§ **DATA SECTION**:
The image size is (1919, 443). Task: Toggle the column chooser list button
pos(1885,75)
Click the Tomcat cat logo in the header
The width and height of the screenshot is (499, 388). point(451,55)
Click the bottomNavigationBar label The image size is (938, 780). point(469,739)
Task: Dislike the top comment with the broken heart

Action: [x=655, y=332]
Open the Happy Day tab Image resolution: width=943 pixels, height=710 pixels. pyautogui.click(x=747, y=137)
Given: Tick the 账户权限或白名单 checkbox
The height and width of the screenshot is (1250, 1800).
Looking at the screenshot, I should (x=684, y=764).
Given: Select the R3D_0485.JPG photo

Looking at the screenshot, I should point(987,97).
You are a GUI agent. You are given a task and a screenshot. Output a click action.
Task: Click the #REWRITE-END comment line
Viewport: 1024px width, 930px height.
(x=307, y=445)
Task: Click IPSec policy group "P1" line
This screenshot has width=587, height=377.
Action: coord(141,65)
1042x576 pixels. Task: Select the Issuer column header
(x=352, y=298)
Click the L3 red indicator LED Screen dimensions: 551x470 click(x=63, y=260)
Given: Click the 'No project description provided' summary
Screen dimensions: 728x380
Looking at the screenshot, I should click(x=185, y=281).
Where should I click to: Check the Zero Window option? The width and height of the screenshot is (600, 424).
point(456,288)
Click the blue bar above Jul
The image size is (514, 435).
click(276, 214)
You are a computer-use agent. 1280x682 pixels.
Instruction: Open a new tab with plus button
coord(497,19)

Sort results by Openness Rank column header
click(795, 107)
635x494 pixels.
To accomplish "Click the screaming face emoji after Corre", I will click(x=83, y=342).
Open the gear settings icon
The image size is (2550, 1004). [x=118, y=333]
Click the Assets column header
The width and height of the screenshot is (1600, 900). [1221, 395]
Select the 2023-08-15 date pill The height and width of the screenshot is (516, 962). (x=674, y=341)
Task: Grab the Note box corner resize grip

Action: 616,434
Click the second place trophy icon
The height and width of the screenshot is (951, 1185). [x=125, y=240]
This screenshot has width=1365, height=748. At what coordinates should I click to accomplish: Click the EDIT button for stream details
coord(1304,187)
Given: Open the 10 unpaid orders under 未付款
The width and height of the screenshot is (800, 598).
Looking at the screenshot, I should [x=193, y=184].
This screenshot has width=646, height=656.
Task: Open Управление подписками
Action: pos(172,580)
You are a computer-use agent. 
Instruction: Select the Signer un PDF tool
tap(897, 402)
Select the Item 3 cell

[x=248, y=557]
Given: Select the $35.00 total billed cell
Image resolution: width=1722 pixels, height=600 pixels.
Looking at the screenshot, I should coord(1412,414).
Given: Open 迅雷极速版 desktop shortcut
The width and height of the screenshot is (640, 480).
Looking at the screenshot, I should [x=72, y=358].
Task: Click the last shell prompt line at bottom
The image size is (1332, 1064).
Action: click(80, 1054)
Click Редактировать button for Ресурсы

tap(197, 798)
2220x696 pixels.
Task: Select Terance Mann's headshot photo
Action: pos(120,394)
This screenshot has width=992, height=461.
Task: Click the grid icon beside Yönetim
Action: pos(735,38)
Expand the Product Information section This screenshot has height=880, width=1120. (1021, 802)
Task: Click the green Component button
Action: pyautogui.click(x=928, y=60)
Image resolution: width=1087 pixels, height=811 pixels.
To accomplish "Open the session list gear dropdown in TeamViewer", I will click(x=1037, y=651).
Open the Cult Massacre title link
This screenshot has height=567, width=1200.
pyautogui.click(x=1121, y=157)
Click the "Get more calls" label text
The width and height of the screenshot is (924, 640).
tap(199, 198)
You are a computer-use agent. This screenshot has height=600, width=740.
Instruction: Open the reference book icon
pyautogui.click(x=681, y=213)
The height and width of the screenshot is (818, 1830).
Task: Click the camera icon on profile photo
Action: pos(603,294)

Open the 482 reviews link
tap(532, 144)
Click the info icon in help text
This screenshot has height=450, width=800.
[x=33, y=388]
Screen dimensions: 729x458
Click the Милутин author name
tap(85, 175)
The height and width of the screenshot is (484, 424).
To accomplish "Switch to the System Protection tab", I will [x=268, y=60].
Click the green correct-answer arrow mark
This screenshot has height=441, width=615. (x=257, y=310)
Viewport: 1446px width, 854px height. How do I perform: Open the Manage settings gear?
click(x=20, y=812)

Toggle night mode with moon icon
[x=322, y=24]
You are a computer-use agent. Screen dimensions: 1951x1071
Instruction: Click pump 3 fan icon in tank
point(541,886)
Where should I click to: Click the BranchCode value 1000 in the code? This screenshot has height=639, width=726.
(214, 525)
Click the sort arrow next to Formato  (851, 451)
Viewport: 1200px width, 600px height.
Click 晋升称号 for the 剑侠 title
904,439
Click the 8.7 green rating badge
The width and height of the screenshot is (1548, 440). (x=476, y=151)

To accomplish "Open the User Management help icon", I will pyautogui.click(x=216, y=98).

§ **WHAT NEEDS TO BE DONE**:
Go through the records and set each one down again, unchanged.

§ **WRITTEN REPLY**:
The image size is (1919, 443). Task: Toggle the column chooser list button
pos(1885,75)
Click the Tomcat cat logo in the header
The width and height of the screenshot is (499, 388). point(451,55)
Click the bottomNavigationBar label The image size is (938, 780). point(469,739)
Task: Dislike the top comment with the broken heart

Action: [x=655, y=332]
Open the Happy Day tab Image resolution: width=943 pixels, height=710 pixels. pyautogui.click(x=747, y=137)
Given: Tick the 账户权限或白名单 checkbox
The height and width of the screenshot is (1250, 1800).
Looking at the screenshot, I should (x=684, y=764).
Given: Select the R3D_0485.JPG photo

Looking at the screenshot, I should point(987,97).
You are a GUI agent. You are given a task and a screenshot. Output a click action.
Task: Click the #REWRITE-END comment line
Viewport: 1024px width, 930px height.
(x=307, y=445)
Task: Click IPSec policy group "P1" line
This screenshot has width=587, height=377.
Action: coord(141,65)
1042x576 pixels. Task: Select the Issuer column header
(x=352, y=298)
Click the L3 red indicator LED Screen dimensions: 551x470 click(x=63, y=260)
Given: Click the 'No project description provided' summary
Screen dimensions: 728x380
Looking at the screenshot, I should click(x=185, y=281).
Where should I click to: Check the Zero Window option? The width and height of the screenshot is (600, 424).
point(456,288)
Click the blue bar above Jul
The image size is (514, 435).
click(276, 214)
You are a computer-use agent. 1280x682 pixels.
Instruction: Open a new tab with plus button
coord(497,19)

Sort results by Openness Rank column header
click(795, 107)
635x494 pixels.
To accomplish "Click the screaming face emoji after Corre", I will click(x=83, y=342).
Open the gear settings icon
The image size is (2550, 1004). [x=118, y=333]
Click the Assets column header
The width and height of the screenshot is (1600, 900). [1221, 395]
Select the 2023-08-15 date pill The height and width of the screenshot is (516, 962). (x=674, y=341)
Task: Grab the Note box corner resize grip

Action: 616,434
Click the second place trophy icon
The height and width of the screenshot is (951, 1185). [x=125, y=240]
This screenshot has width=1365, height=748. At what coordinates should I click to accomplish: Click the EDIT button for stream details
coord(1304,187)
Given: Open the 10 unpaid orders under 未付款
The width and height of the screenshot is (800, 598).
Looking at the screenshot, I should [x=193, y=184].
This screenshot has width=646, height=656.
Task: Open Управление подписками
Action: pos(172,580)
You are a computer-use agent. 
Instruction: Select the Signer un PDF tool
tap(897, 402)
Select the Item 3 cell

[x=248, y=557]
Given: Select the $35.00 total billed cell
Image resolution: width=1722 pixels, height=600 pixels.
Looking at the screenshot, I should coord(1412,414).
Given: Open 迅雷极速版 desktop shortcut
The width and height of the screenshot is (640, 480).
Looking at the screenshot, I should [x=72, y=358].
Task: Click the last shell prompt line at bottom
The image size is (1332, 1064).
Action: click(80, 1054)
Click Редактировать button for Ресурсы

tap(197, 798)
2220x696 pixels.
Task: Select Terance Mann's headshot photo
Action: pos(120,394)
This screenshot has width=992, height=461.
Task: Click the grid icon beside Yönetim
Action: pos(735,38)
Expand the Product Information section This screenshot has height=880, width=1120. (1021, 802)
Task: Click the green Component button
Action: pyautogui.click(x=928, y=60)
Image resolution: width=1087 pixels, height=811 pixels.
To accomplish "Open the session list gear dropdown in TeamViewer", I will click(x=1037, y=651).
Open the Cult Massacre title link
This screenshot has height=567, width=1200.
pyautogui.click(x=1121, y=157)
Click the "Get more calls" label text
The width and height of the screenshot is (924, 640).
tap(199, 198)
You are a computer-use agent. This screenshot has height=600, width=740.
Instruction: Open the reference book icon
pyautogui.click(x=681, y=213)
The height and width of the screenshot is (818, 1830).
Task: Click the camera icon on profile photo
Action: pos(603,294)

Open the 482 reviews link
tap(532, 144)
Click the info icon in help text
This screenshot has height=450, width=800.
[x=33, y=388]
Screen dimensions: 729x458
Click the Милутин author name
tap(85, 175)
The height and width of the screenshot is (484, 424).
To accomplish "Switch to the System Protection tab", I will [x=268, y=60].
Click the green correct-answer arrow mark
This screenshot has height=441, width=615. (x=257, y=310)
Viewport: 1446px width, 854px height. How do I perform: Open the Manage settings gear?
click(x=20, y=812)

Toggle night mode with moon icon
[x=322, y=24]
You are a computer-use agent. Screen dimensions: 1951x1071
Instruction: Click pump 3 fan icon in tank
point(541,886)
Where should I click to: Click the BranchCode value 1000 in the code? This screenshot has height=639, width=726.
(214, 525)
Click the sort arrow next to Formato  (851, 451)
Viewport: 1200px width, 600px height.
Click 晋升称号 for the 剑侠 title
904,439
Click the 8.7 green rating badge
The width and height of the screenshot is (1548, 440). (x=476, y=151)

To accomplish "Open the User Management help icon", I will pyautogui.click(x=216, y=98).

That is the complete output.